Droge adiabatische gradiënt
Droge lucht, waarbij er geen condensatie of verdamping is, evenals menging, die geen energie in een andere vorm ontvangt, wordt gekoeld of verwarmd tot een constante waarde (met 1 ° C om de 100 meter) bij het stijgen of dalen. Deze waarde wordt het droge adiabatische verloop genoemd. Maar als de opstijgende luchtmassa vochtig is en er condensatie optreedt, komt de latente condensatiewarmte vrij en daalt de temperatuur van de met stoom verzadigde lucht veel langzamer.
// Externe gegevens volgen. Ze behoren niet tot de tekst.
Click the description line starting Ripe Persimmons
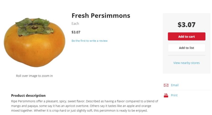 (x=85, y=101)
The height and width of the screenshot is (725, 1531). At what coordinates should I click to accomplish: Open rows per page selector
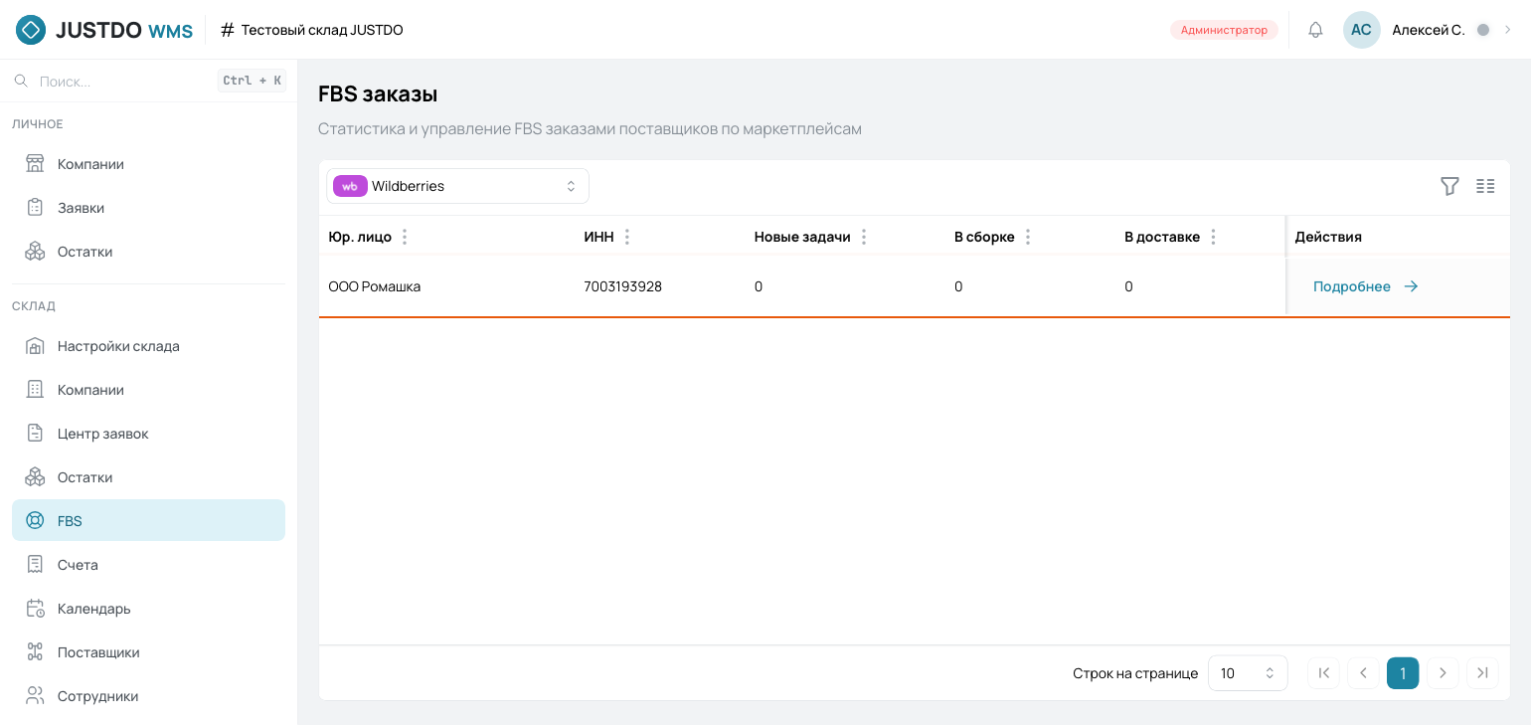pyautogui.click(x=1248, y=673)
Natte adiabatische gradiënt
Deze omvang van de temperatuurverandering wordt de natte adiabatische gradiënt genoemd. Het is niet constant, maar verandert met een verandering in de hoeveelheid latente warmte die vrijkomt, met andere woorden, het hangt af van de hoeveelheid gecondenseerde stoom. De hoeveelheid stoom hangt af van hoeveel de luchttemperatuur daalt. In de lagere atmosfeer, waar de lucht warm is en de luchtvochtigheid hoog, is het natte adiabatische verloop iets meer dan de helft van het droge adiabatische verloop. Maar de natte adiabatische gradiënt groeit geleidelijk met de hoogte en is op zeer hoge hoogte in de troposfeer bijna gelijk aan de droge adiabatische gradiënt.
Het drijfvermogen van bewegende lucht wordt bepaald door de verhouding tussen de temperatuur en de temperatuur van de omgevingslucht. In de echte atmosfeer daalt de luchttemperatuur in de regel ongelijk met de hoogte (deze verandering wordt eenvoudig een verloop genoemd).
Als de luchtmassa warmer en dus minder dicht is dan de omringende lucht (en het vochtgehalte is constant), dan stijgt het op als een kinderbal ondergedompeld in een tank. En omgekeerd, wanneer de bewegende lucht kouder is dan de omringende lucht, is de dichtheid hoger en daalt deze.Als de lucht dezelfde temperatuur heeft als de aangrenzende massa's, dan is hun dichtheid gelijk en blijft de massa stationair of beweegt alleen samen met de omringende lucht.
Er zijn dus twee processen in de atmosfeer aanwezig, waarvan er één bijdraagt aan de ontwikkeling van verticale luchtbeweging en de andere deze vertraagt.